# Superior 2.0 as VST and software



## Nostrildamus (Dec 21, 2010)

Hey all, I have a brand new laptop with a top of the line processor and I have recently bought superior 2.0 and have been running it as a vst through both FL Studio and Adobe Audition but have been somewhat disappointed with it's performance as it tends to hog the processor and bog things down.

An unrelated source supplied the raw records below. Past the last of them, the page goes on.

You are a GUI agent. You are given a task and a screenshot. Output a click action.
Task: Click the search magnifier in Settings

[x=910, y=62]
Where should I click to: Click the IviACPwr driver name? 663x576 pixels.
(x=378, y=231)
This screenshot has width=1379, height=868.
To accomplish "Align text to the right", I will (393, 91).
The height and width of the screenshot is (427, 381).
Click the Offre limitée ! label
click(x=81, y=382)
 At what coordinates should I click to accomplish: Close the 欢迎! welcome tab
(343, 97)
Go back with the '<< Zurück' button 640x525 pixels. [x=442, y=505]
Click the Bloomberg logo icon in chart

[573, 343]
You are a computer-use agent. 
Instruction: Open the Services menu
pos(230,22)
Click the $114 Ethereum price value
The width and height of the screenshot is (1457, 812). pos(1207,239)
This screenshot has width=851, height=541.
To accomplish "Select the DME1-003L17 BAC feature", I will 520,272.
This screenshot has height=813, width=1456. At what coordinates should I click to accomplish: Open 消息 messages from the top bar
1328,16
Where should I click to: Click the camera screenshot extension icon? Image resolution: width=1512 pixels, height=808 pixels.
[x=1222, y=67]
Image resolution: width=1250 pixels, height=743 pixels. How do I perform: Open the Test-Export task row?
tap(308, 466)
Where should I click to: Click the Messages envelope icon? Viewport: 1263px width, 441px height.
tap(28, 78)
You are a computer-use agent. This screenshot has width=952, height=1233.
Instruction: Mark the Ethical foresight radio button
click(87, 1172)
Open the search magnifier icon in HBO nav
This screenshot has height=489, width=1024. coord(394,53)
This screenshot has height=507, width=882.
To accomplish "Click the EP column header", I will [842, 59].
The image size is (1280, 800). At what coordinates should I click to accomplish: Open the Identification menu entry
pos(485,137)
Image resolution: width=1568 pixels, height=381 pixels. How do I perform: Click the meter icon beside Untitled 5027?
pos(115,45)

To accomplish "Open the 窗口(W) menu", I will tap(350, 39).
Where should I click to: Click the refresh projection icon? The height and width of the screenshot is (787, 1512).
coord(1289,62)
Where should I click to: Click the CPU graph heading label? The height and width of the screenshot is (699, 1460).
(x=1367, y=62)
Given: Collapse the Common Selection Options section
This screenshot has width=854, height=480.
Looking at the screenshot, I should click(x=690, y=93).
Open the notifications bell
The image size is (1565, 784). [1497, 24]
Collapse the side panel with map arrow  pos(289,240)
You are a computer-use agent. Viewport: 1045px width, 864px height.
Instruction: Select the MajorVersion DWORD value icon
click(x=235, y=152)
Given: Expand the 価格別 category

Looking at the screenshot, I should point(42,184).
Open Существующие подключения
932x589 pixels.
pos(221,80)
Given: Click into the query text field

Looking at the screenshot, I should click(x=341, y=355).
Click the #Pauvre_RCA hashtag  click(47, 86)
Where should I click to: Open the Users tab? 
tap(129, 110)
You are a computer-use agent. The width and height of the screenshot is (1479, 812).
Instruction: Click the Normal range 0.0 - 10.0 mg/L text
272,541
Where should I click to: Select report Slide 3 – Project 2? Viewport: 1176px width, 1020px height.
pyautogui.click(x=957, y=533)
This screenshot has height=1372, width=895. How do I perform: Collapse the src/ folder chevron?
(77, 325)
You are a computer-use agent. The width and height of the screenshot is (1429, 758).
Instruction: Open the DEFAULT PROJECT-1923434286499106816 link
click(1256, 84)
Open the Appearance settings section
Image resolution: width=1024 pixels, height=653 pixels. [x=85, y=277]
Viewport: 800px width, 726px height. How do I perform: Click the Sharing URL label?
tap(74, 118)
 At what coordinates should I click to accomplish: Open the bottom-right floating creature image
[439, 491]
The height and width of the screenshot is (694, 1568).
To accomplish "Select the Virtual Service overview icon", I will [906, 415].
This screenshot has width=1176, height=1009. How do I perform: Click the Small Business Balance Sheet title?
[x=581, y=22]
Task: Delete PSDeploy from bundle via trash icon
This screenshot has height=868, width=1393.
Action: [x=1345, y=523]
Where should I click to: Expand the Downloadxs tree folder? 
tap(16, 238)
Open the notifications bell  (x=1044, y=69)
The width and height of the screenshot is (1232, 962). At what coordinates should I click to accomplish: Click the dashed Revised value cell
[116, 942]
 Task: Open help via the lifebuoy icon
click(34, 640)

I've heard that Audition specifically runs things slower when it comes to midi and was unsure of how FLS stacked up in that regard. I was wondering if I would be better off simply running it through Sonar and doing all my recording there. 

Opinions?


----------



## Winspear (Dec 21, 2010)

I don't know about those DAWs and what you said about Audition running MIDI slower.
All I know is, with a 'top of the line' processor you should be able to run _atleast_ one instance of SD2.0 with no issues.
I use Sonar and could probably clone my drum template around 4 times on my i5 dualcore laptop.


----------



## Nostrildamus (Dec 21, 2010)

Ahh. Good to know. I have an i5 so I should be rocking it no problems.


----------



## Winspear (Dec 21, 2010)

Just to note, the RAM might well be your issue. 2GB isn't much these days.
I used to use a 2GB RAM system and couldn't load the full kit at 24 bit quality. I was filling every slot on the kit though. I used to run it at 16 bit and it still took up most of my RAM.
EDIT: Though you did say it hogs the processor so I'm guessing your monitoring the performance and know what the problem is!


----------



## Nostrildamus (Dec 22, 2010)

Woops.

This shows what a dog Audition is.

I had an i7 quadcore and 6 GB of Ram. Yeah, things run much better in Sonar.


----------



## GATA4 (Dec 22, 2010)

Hey man, thanks for posting this. I've noticed that FL Studio tends to slow down a bit here too...I'll check out Sonar.


----------



## Mn3mic (Dec 27, 2010)

One more thing you should check out, how big is the L2 cache on your CPU?
- Btw., running anything in Adobe 3.0 and later will tend to break down very quickly - try Nuendo or Cubase ^^


----------



## Kurkkuviipale (Dec 27, 2010)

Just download reaper and you should be set. Adobe Audition is not any good.


----------



## drmosh (Dec 28, 2010)

Mn3mic said:


> One more thing you should check out, how big is the L2 cache on your CPU?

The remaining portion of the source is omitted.